Greene, like others, pointed to subtle forms of voter suppression.
“When you refuse to put more drop boxes out, that becomes voter suppression. When you only have one early voting location and the line is an hour-long line, that’s voter suppression,” he said. Early in-person voters countywide waited up to three hours at times.
But COVID-19 was the biggest deterrent to voter engagement, Greene said.
“This year was just extremely difficult. Not being able to knock on doors, not being able to invest in messaging, for the Black community, and I think it showed in the polls,” he said.
He stressed the importance of political education that starts in grade school. Robust efforts to register new must keep pressure on them to actually vote.
“There was a lot of money given to Black organizations to register Black people to vote,” Greene said of the 2020 general election. “There wasn’t a lot of money given to Black organizations to turn black people out. Those are two different conversations."
A numbers problem
Depressed turnout in Akron's predominantly Black wards can also be explained, at least in part, by math: newly registered voters didn’t vote and wards 3, 4 and 5 disproportionately cast provisional ballots, which are used when a regular ballot is denied.
All but Ward 3, which now has 159 fewer registered voters than four years ago, saw increases in voter registrations from 2016 to 2020. But wards 3, 4 and 5 were the only to cast fewer votes in the 2020 general election, compared to 2016.
The net impact of having more registered voters and fewer ballots crushed turnout in these predominantly Black wards. Total ballots cast fell by 14% in ward 3 from 6,873 in 2016 to 5,939 in 2020 and 10% in ward 5 from 6,010 to 5,408. Only Ward 4 also saw a decline in total ballots cast, albeit by a mere 43 votes.
Akron redrew its ward boundaries following the 2010 Census and will do so again in the next couple years. Majority-minority wards 3, 4 and 5 were kept intact then, and probably will be again, per the Voting Rights Act.

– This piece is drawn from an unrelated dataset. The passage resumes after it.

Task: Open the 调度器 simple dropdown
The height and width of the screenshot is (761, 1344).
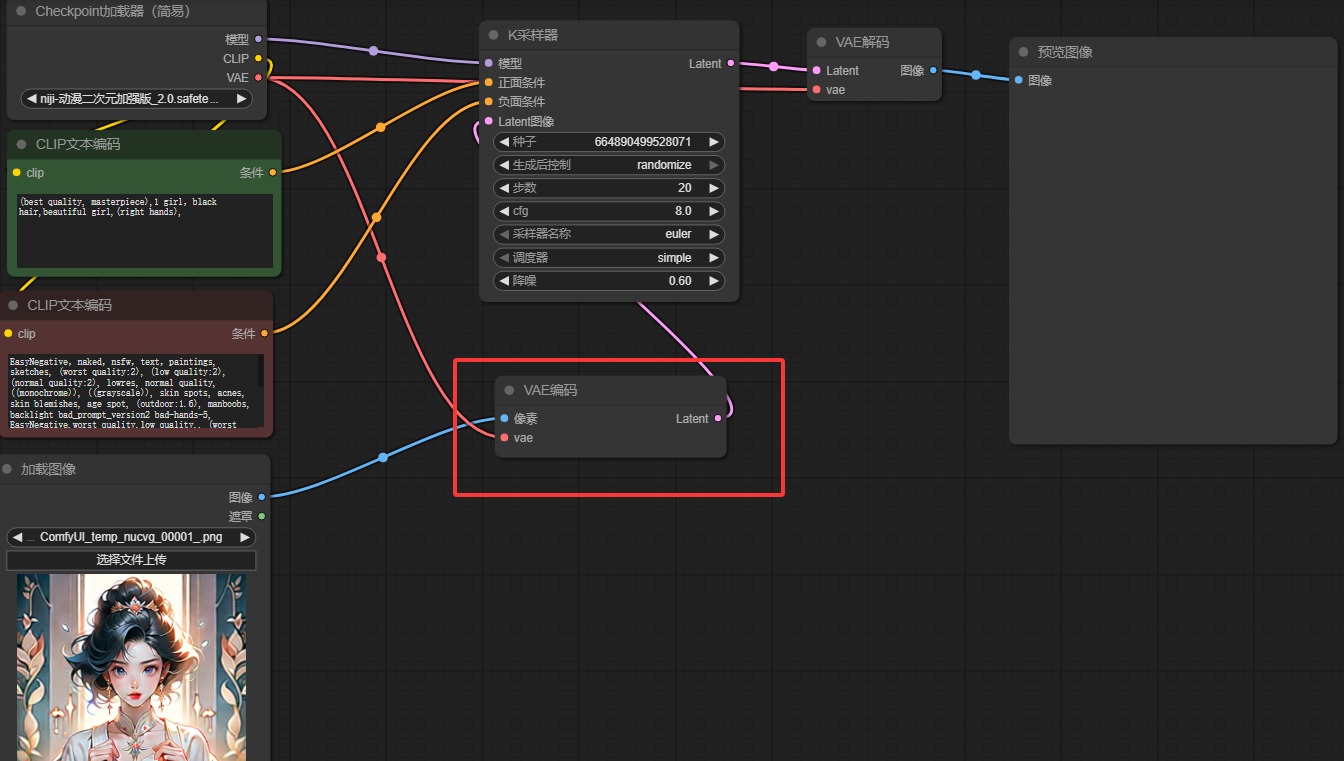Action: pyautogui.click(x=609, y=257)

Though each held about 20,000 residents, some of the new wards began the decade with more political clout. Most notably, voters in West and Northwest Akron cast between 10,772 and 13,206 ballots each in 2012 while wards 3 and 5 cast only 8,265 and 6,737 ballots, respectively.
Over the course of the decade, ballots cast fell by 28% in ward 3 and 20% in Ward 5. Ward 8 now casts twice as many ballots as either of these majority-minority city wards.
Poverty, transiency and housing instability are common where voters lacked adequate identification, gave outdated addresses or weren't in the poll book — either because they never registered or were unregistered legally or illegally for not voting often enough.
Across Summit County, 7,104 provisional ballots were cast in the 2020 general election. That's 25 provisional ballots for every 1,000 tallied votes. In Akron, the ratio was 36 per 1,000 votes.
But in Ward 3, there were 58 provisional ballots cast for every 1,000 voters counted. Similarly, Ward 5 saw 56 provisional ballots per 1,000 votes counted. These rates are more than double the county average.
These provisional ballots were just as likely to be accepted as valid, but the fact that they were needed so often speaks to the challenges facing marginalized voters, especially low-income renters who move often. There may be no clearer example than the 26 residents of wards 3 and 4 who accounted for nearly half of all Akronites allowed to vote provisionally because a court order determined that they and others across Ohio had been illegally purged from voter rolls by the state.